### What you have to do
An acceptable response holds only the line containing "Journals (23, 213)" and every line after it to the end of the records, each reproduced exactly.

-------

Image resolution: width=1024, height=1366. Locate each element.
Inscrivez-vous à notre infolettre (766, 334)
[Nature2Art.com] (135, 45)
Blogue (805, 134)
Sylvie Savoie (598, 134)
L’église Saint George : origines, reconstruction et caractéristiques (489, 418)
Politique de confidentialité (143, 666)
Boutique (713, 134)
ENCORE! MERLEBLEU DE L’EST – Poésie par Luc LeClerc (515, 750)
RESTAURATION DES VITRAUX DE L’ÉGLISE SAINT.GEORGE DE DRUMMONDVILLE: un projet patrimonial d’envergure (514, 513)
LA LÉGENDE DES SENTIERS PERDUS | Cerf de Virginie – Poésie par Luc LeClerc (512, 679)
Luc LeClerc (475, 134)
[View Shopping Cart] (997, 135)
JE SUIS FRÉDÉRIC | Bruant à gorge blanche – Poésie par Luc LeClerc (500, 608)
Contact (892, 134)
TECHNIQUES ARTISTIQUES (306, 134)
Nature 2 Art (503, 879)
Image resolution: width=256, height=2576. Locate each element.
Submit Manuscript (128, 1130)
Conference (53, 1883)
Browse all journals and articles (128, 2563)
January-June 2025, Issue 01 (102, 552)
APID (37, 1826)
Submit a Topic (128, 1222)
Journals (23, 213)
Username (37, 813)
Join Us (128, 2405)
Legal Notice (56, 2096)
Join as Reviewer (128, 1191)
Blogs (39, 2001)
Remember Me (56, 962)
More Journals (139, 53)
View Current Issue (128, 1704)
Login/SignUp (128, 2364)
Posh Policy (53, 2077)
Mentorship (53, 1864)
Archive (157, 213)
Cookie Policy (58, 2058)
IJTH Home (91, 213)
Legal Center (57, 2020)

-------

### Your solution
Journals (23, 213)
Username (37, 813)
Join Us (128, 2405)
Legal Notice (56, 2096)
Join as Reviewer (128, 1191)
Blogs (39, 2001)
Remember Me (56, 962)
More Journals (139, 53)
View Current Issue (128, 1704)
Login/SignUp (128, 2364)
Posh Policy (53, 2077)
Mentorship (53, 1864)
Archive (157, 213)
Cookie Policy (58, 2058)
IJTH Home (91, 213)
Legal Center (57, 2020)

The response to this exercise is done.